TASK REQUIREMENTS
Reproduce the data below in full and to the letter, images excepted.

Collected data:
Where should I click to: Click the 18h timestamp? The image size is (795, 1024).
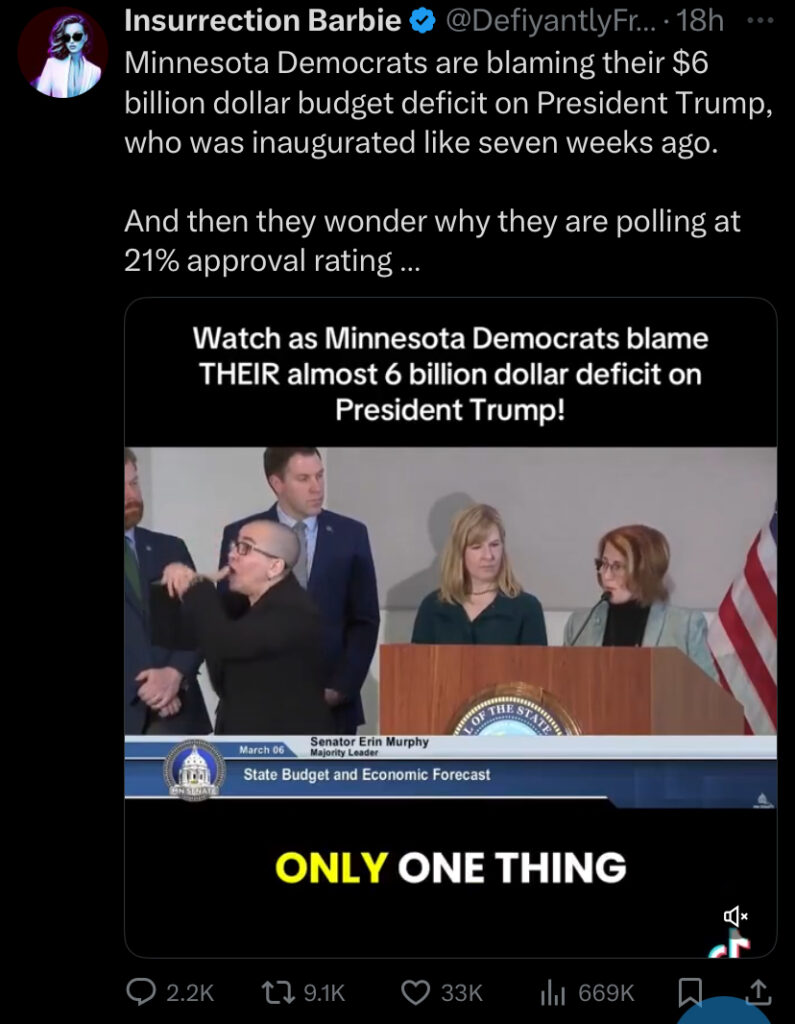pyautogui.click(x=700, y=22)
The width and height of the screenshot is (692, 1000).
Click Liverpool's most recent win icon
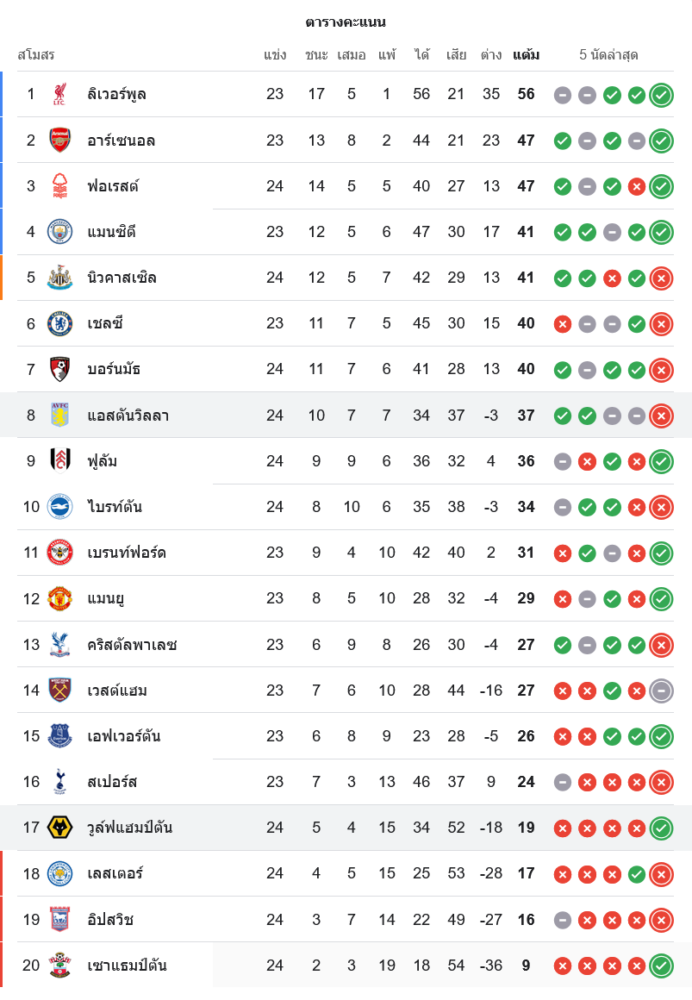[661, 95]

RESULT BELOW
Where should I click to: Click the 18h timestamp? The image size is (795, 1024).
pyautogui.click(x=700, y=22)
The width and height of the screenshot is (692, 1000).
Click Liverpool's most recent win icon
[661, 95]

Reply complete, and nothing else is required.